───── TEXT EXTRACT ─────

Cecil Payne - Zodiac

Cecil Payne Zodiac (Strata-East 1968/73)

No idea what celestial spheres or horoscopes have to do with Martin Luther King and flying fish. But that puzzle doesn’t take anything away from the enjoyment of Cecil Payne’s Zodiac album from 1968. Immaculate, robust baritone playing. And the cream of the hard bop crop in tow.

Cecil Payne - Zodiac

Personnel

Cecil Payne (baritone saxophone, alto saxophone), Kenny Dorham (trumpet), Wynton Kelly (piano, organ), Wilbur Ware (bass), Albert Kuumba Heath (drums)

Recorded

on December 16, 1968 at TownSound Studios, Englewood, New Jersey

Released

as SES-19734 in 1973

Track listing

Side A:
Martin Luther King
I Know Love
Girl, You Got A Home
Side B:
Slide Hampton
Follow Me
Flying Fish


Ask a layman to name a baritone saxophonist, 9 times out of 10 he or she will mention the late great famous Gerry Mulligan. But of course the instrument has a grand tradition that started with pioneer Harry Carney from the Duke Ellington Orchestra and was further developed not only by Mulligan but also by, among others, Serge Chaloff, Pepper Adams, Ronnie Cuber and Nick Brignola, while Hammiet Bluiett and John Surman secured its rank in avantgarde jazz. Players like Gary Smulyan have taken the tradition to the 21st Century or experimented with new concepts like Mats Gustaffson.

Let’s not forget Cecil Payne, who never achieved fame but was a household name among musicians and fans in-the-know. Payne held the bari chair in Dizzy Gillespie’s groundbreaking bebop orchestra of the late forties and early fifties, playing on iconic tunes as Cubano Bop and Ow!. The longest association of Payne’s career is with his childhood friend from Brooklyn, New York, pianist Randy Weston. Payne is featured prominently on first-class albums as Jazz A La Bohemia and Uhuru Afrika. Other features include Kenny Dorham’s Afro-Cuban and Tadd Dameron’s The Magic Touch. Like pianist Freddie Redd before him, Payne made a superb soundtrack to the provocative off-Broadway play The Connection on Charlie Parker Records in 1962. Payne recorded well into the 90s, 2000’s Chic Boom with the top-rate, hard boppin’ tenor saxophonist Eric Alexander being the last. Payne passed away in 2007.

───── RECORDED DATA ─────

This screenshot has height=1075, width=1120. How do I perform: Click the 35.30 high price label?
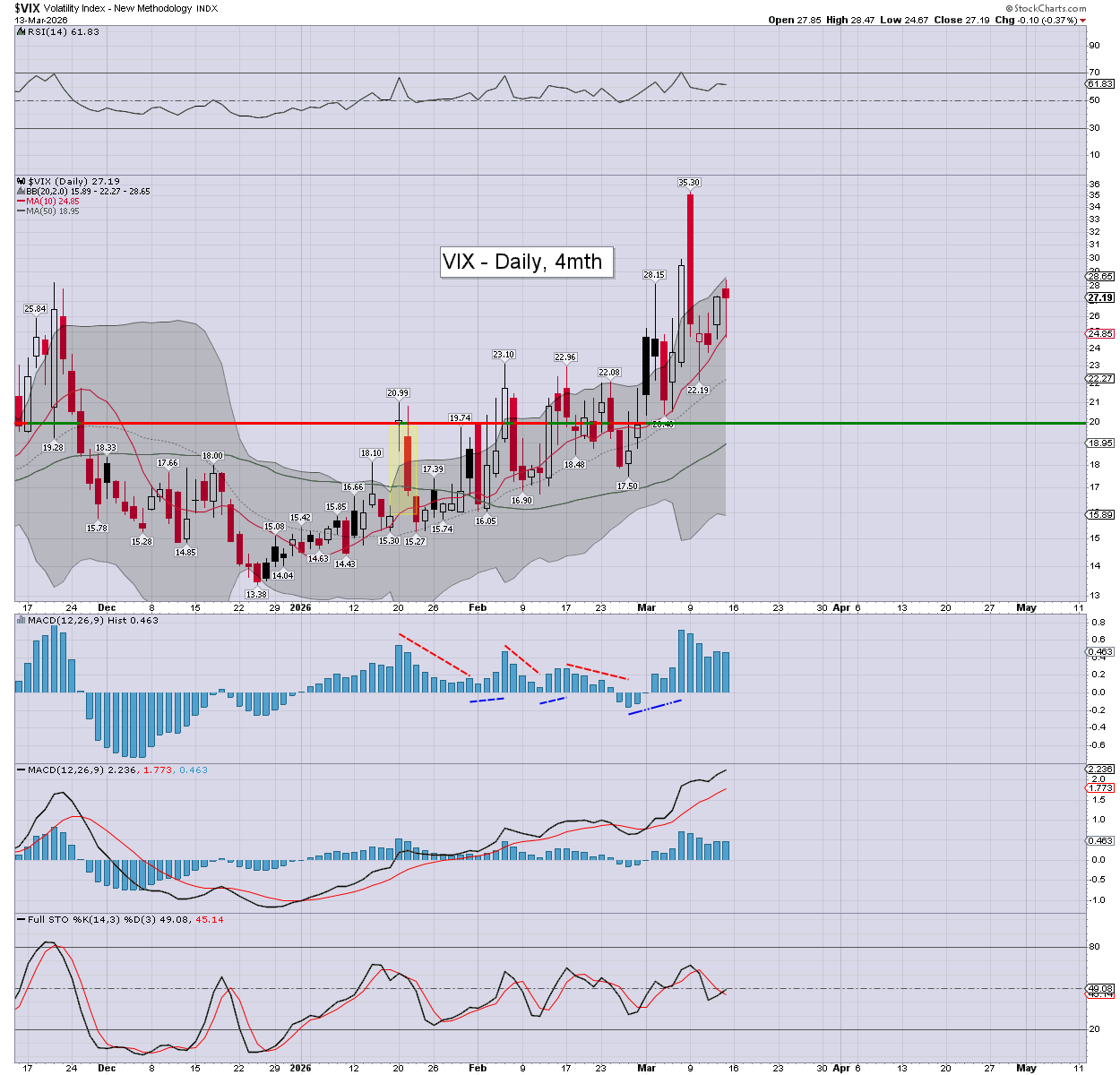click(688, 183)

─────

◆ DIRECTIVES:
1. List the six track titles given in the track listing of the Cecil Payne album text.
2. Write a continuation of the Cecil Payne album text, beginning after its final sentence.

◆ THE RESPONSES:
1. Martin Luther King, I Know Love, Girl, You Got A Home, Slide Hampton, Follow Me, Flying Fish

2.
Strata-East, founded in 1971, was an early attempt to sustain a black-owned jazz record company by pianist Stanley Cowell and trumpeter Charles Tolliver. The session that ended up at the Zodiac album was produced by tenor saxophonist Clifford Jordan. Payne is assisted by Kenny Dorham, Wynton Kelly, Wilbur Ware and Albert Heath, also known as “Tootie”, also known as “Kuumba”. Stellar line-up! Dorham? Kelly? By the late sixties, the careers of these brilliant gentlemen were effectively over. It’s 1969 ok, war across the USA, another year from me and you, another year with nothing to do… The Stooges. No late period hard bop, but kicking ass nevertheless. To say the least. Mildly tragic last years for Dorham and Kelly. Dorham’s last recorded output was Clifford Jordan’s 1969 session for the 1972 Strata-East album In The World, (which also included Kelly) five years after his last album as a leader, Trompeta Toccata. Kelly’s last session was Dexter Gordon’s The Jumpin’ Blues in 1970. At this time, Payne wasn’t very prolific either in the recording studio. Many of the musicians who came out of the bop period and lived to tell had a hard time once rock music had swept the country, guns blazing.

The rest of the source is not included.